═════ Ausgangstext

Sonntag, 29. November 2009

Die einzige Beständigkeit liegt im Wandel - wie schaffe ich mehr Platz in meinem Bücherregal

Das hier ist also das gute Stück, um das es im heutigen Beitrag geht. Natürlich geht es nicht um das Regal, sondern vielmehr um dessen Inhalt: mehr als 450 antiquarische und z.T. neuwertige (gelesene und auch ungelesene) Bücher, startend mit den ältesten erschienen um 1880 bis hin zu aktuellen Ausgaben. Da der Platz für andere, sich immer noch stapelnde Bücher dringend benötigt wird und da die betreffenden Bücher auch einen gewissen Wert repräsentieren, habe ich mich entschlossen, sie alle (einzeln) bei booklooker.de zum Verkauf anzubieten. Bei den Preisen habe ich mich in der Regel an den günstigsten Angeboten bei ZVAB orientiert und bin meist noch ein Stückchen darunter gegangen.

Und da ich die Bücher auch zügig verkaufen möchte, mache ich hier im biblionomicon ein wenig Werbung dafür, d.h. jeder, der eines der Bücher, die ich bei booklooker eingestellt habe, kaufen möchte, erhält per se schon einmal generelle 10% Rabatt auf den bei booklooker ausgewiesenen Preis (Hinweis bzw. Anfrage via E-Mail reicht aus).

Da man trotz der Größe des Fotos natürlich nicht allzuviel erkennen kann, hier einige thematisch zusammengestellte Angebotslisten aus booklooker:

Samstag, 21. November 2009

Der weite Weg zur Bibliothek 2.0... - Uwe Jochums 'Kleine Bibliotheksgeschichte'

Bibliotheken haben mich schon immer fasziniert. Angefangen von unserer kleinen Kirchengemeindenbücherei, in der ich bereits als ABC-Schütze zum Stammkunden wurde über diverse Universitätsbibliotheken während des Studiums bis hin zu den klassischen Kathedralen des Wissens. Im Zuge der Recherchen für mein Buch 'Digitale Kommunikation', das sich zum Thema Mediengeschichte auch einen kleinen Abstecher in die Bibliotheksgeschichte leistet, bin ich auch auf Uwe Jochums 'Kleine Bibliotheksgeschichte' gestoßen.

══════════
═════ Datenauszug

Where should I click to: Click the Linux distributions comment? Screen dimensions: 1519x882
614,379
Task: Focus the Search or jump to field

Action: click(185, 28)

══════════

■ **Aufgabe**
Schreib den Ausgangstext mit den Blogeinträgen über Bücher weiter. Fang direkt nach dem letzten Satz an, der mit „'Kleine Bibliotheksgeschichte' gestoßen.“ endet.

■ **Antwort**
Bereits 1993 erschien Uwe Jochums 'Kleine Bibliotheksgeschichte', die heute in der 3. verbesserten und erweiterten Auflage vorliegt. In unterhaltsamer Weise führt uns Jochum entlang einer Reise durch mehr als 30.000 Jahre Geschichte. Beginnend mit den ersten Felszeichnungen und den Ursprüngen der Zivilisation, über die Reiche des Altertums hinein ins christliche Mittelalter, weiter zu Renaissance, Barock, Klassik und Moderne. Wir hören von der ersten nachgewiesenen Bibliothek des assyrischen Herrschers Assurbanipal in Ninive aus dem 7. vorchristlichen Jahrhundert mit ihren 5.000 - 10.000 in Keilschrift verfassten Tontafeln. Weiter führt uns Jochum die herausragende Stellung der altägyptischen Schreiber vor Augen und erzählt von der noch viel älteren Bibliothek des Ramesseums, des Grabmals des ägyptischen Pharaos Ramses des Großen, von der wir nur durch den Bericht des römischen Geschichtsschreibers Diodor Siculus wissen, die aber bis heute noch nicht eindeutig lokalisiert werden konnte.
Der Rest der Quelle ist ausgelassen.